Avez-vous des propositions concrètes à faire aux décideurs?
Le président de la République a promis beaucoup de bonnes nouvelles pour l’année 2014. Nous avons bon espoir que les personnes handicapées trouveront leur compte dans ces nouvelles. Pour ne pas induire le Chef de l’Etat en erreur, les gens doivent éviter le caractère unilatéral de la concertation dans la gestion pratique des handicapés. La structure unique concernant les handicapés et reliée au ministère des affaires sociales est caduque. Il faut une transversalité au niveau de plusieurs ministères pour plus d’efficacité. La caphci qui est représentée dans les 107 départements de notre pays compte près de trente mille membres et ne peut pas ne pas être consultée. Nous tenons au recrutement dérogatoire de 10% soit 1500 personnes handicapées diplômées parmi les 15000 personnes que l’Etat entend recruter bientôt à la fonction publique. Demandons aussi à l’Etat de songer à la question d’accessibilité aux bureaux. Comment une personne handicapée peut se rendre à son service ou même à tout autre bureau situé en hauteur ? L’Etat ne doit pas se comporter comme si tous les citoyens sont logés à la même enseigne physique et mentale. Tous les maux qui minent notre milieu seront mieux traités si nous sommes consultés et associés à la recherche de solutions. C’est donc à juste titre que nous revendiquons la création d’un secrétariat d’Etat rattaché à la Présidence de la République chargé des personnes handicapées. Il ne s’agira pas d’un secrétariat qui serait une administration bateau mais plutôt un secrétariat d’Etat efficace avec des objectifs bien précis comme en Haïti ou au Canada. Ce sera une structure gérée par les personnes handicapées, pour les personnes handicapées.
Vers la fin de notre entretien, quelle adresse à vos membres et à toutes les personnes handicapées de Côte d’Ivoire?
A mes amis de douleur, je dis courage ! Mes vœux de santé et de réussite les accompagnent à l’orée de la nouvelle année ! A tous ces gens diminués physiquement, je recommande la persévérance et la dignité.

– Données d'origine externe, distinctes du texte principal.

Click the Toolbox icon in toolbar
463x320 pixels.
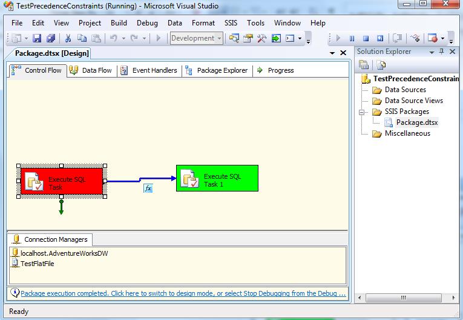point(262,38)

La mendicité est interdite en Côte d’Ivoire. Quittons le statut d’assistanat. Mettons-nous au travail et impliquons-nous sans complexe dans le développement de la Côte d’Ivoire. Nous devons être des citoyens à part entière. Car nous sommes reconnus par la constitution ivoirienne bien que pour le moment cette constitution ne permet pas à une personne handicapée de briguer la magistrature suprême.